Saved data entries:
----
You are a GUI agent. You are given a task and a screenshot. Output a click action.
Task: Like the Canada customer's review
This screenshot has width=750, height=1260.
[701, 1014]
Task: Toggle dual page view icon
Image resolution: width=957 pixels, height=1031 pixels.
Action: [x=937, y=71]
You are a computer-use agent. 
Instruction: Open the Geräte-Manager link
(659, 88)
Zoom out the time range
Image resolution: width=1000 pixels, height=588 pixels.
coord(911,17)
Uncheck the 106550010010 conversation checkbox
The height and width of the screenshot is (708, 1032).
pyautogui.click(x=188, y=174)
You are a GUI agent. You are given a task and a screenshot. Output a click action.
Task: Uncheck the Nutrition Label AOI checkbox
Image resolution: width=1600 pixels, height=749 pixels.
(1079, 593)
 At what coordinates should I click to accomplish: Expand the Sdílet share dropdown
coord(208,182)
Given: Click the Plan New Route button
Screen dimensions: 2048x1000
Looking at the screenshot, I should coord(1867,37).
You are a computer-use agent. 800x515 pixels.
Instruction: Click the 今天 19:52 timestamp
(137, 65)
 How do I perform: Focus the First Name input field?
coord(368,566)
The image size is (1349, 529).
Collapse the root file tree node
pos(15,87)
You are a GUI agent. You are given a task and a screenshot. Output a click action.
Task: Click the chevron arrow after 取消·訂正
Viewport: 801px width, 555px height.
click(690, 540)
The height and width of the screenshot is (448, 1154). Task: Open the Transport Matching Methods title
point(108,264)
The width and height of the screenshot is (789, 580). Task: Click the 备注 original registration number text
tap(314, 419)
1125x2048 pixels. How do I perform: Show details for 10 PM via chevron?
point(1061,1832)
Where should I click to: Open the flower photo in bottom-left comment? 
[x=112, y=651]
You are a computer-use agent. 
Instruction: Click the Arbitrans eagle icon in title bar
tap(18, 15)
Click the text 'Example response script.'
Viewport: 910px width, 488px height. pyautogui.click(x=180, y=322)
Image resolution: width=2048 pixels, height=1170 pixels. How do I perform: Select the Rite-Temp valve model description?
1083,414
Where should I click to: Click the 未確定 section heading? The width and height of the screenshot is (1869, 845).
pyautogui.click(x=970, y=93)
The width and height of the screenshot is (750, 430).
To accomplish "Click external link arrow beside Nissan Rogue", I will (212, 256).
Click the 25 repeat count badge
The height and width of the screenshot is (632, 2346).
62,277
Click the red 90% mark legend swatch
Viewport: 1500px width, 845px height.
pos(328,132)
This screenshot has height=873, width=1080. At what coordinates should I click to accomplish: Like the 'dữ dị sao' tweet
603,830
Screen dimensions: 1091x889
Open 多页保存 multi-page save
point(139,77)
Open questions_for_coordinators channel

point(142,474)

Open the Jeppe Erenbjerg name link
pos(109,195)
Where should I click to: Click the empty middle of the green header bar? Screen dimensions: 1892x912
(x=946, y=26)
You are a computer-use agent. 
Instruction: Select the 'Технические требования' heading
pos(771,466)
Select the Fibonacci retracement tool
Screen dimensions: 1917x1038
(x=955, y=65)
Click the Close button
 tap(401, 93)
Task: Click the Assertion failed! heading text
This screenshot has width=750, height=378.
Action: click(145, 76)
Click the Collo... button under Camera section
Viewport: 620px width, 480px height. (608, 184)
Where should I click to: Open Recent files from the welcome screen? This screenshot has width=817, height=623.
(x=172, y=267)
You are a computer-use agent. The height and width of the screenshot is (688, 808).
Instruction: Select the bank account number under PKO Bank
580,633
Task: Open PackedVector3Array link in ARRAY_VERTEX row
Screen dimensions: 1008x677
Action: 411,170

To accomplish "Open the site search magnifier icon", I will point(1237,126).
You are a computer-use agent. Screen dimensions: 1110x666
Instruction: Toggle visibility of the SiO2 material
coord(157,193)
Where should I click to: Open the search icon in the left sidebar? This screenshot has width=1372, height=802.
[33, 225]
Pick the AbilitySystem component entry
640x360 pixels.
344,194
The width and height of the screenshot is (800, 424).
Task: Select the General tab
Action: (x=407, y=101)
----
Both the first line of the records above and the line containing "Task: Toggle dual page view icon" are to be transcribed exactly, together with every line between them, and nothing else.

EXERCISE RESULT
You are a GUI agent. You are given a task and a screenshot. Output a click action.
Task: Like the Canada customer's review
This screenshot has width=750, height=1260.
[701, 1014]
Task: Toggle dual page view icon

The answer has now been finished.